Isabel Lyman, wrote an insightful article in analyzing the reasons for the growth of the homeschooling movement. In this article she refers to a 1996 study of the Florida Department of Education that surveyed 2,245 homeschoolers. She writes: Of that group, 42% said that dissatisfaction with the public school environment (safety, drugs, adverse peer pressure) was their reason for establishing a home education program. She (Isabel Lyman) then also refers to an analysis of 300 newspaper and magazine articles that reveal that the top four reasons for the establishment of homeschools were dissatisfaction with the public schools, the desire to impart religious values freely, academic excellence, and the building of stronger family bonds.(See: USA Today - Society for the Advancement of Education - Sept, 1998).

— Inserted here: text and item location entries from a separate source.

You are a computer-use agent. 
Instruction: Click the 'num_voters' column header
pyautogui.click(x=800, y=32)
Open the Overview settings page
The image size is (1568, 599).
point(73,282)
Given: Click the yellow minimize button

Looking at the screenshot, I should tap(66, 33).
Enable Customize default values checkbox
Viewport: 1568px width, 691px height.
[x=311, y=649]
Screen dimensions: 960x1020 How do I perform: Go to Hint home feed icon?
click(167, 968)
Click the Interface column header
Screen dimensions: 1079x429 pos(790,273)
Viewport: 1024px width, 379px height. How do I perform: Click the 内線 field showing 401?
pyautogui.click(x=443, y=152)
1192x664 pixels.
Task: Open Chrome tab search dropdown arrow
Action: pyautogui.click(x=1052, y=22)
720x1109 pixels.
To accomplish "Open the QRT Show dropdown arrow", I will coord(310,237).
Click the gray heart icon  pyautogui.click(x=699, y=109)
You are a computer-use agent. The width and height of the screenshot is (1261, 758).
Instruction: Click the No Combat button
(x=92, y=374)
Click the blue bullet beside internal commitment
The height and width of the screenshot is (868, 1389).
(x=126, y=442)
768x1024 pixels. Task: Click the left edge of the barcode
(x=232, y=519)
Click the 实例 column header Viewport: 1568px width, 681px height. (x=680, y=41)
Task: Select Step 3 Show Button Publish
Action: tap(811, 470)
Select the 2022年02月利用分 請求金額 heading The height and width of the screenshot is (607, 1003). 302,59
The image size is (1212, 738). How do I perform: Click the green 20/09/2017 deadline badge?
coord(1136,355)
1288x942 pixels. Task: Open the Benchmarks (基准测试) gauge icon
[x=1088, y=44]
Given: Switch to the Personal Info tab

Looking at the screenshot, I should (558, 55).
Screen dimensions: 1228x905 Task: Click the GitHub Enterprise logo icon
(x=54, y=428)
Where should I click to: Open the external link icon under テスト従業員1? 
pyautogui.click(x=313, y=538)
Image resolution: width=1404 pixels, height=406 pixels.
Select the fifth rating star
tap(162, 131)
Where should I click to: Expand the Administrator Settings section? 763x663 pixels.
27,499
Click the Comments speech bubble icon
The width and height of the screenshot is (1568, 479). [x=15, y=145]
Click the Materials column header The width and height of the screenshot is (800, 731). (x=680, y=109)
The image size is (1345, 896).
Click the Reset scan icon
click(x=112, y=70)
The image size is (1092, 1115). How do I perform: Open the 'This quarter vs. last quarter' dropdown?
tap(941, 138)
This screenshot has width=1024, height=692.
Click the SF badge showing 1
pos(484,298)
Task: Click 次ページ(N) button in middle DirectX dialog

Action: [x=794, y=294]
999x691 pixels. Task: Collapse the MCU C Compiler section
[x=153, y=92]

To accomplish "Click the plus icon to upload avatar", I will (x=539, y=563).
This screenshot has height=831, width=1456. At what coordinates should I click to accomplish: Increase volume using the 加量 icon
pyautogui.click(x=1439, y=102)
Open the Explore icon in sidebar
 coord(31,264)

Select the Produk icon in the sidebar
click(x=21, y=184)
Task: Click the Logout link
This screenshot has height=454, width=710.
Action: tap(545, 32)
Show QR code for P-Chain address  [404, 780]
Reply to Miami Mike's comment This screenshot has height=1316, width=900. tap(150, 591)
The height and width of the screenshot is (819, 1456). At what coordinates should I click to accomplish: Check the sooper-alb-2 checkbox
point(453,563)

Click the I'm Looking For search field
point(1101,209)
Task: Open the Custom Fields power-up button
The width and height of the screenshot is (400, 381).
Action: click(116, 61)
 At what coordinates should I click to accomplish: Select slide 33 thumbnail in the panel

Homeschooling protects the student from exposure to many negative influences The negative influences of public schooling have been publicized ad infinitum. Any well read and thinking person has in recent years heard of how smoking, drug taking and dealing, gangsterism, etc. have become endemic to the life of formal schooling. Students who are enrolled in public schools are, more often than not, either the perpetrators or victims of one or more of these characteristics. John Holt, one of the most famous of homeschooling proponents tells the following story to illustrate the reigning values of high schools of his time (the early 1970's): A friend of mine, in his early thirties, is a journalist, generally liberal, and sympathetic to the young. Not long ago, he visited a number of high schools in the affluent suburbs of Los Angeles where he grew up, talking to the students, trying to find out what they seemed most interested in and cared most about. I asked eagerly what he had found. After a silence, he said, "They seem to be mostly interested in money, sex, and drugs." He was clearly as unhappy to say it as I was to hear it. We would both like to have found out that these favored young people wanted to do something to make a better world, as many did fifteen years ago. But we should not be surprised that young people should be most interested in the things that most interest their elders. (Originally published as Chapter 2, Teach Your Own: A Hopeful Path for Education. New York: Delacorte Press, 1981. If this was the scene in the 1970's how much worse is it today! In the light of the reigning situation in public schools it makes good sense that concerned parents are willing to sacrifice time and money to accept responsibility for the teaching of their own children. In stead of sending their children to schools where they will daily be exposed to the unacceptable lifestyle and values of society at large, parents rather keep them at home and school them in the values that are dear to that particular family! In doing this, they benefit from homeschool advantage protection.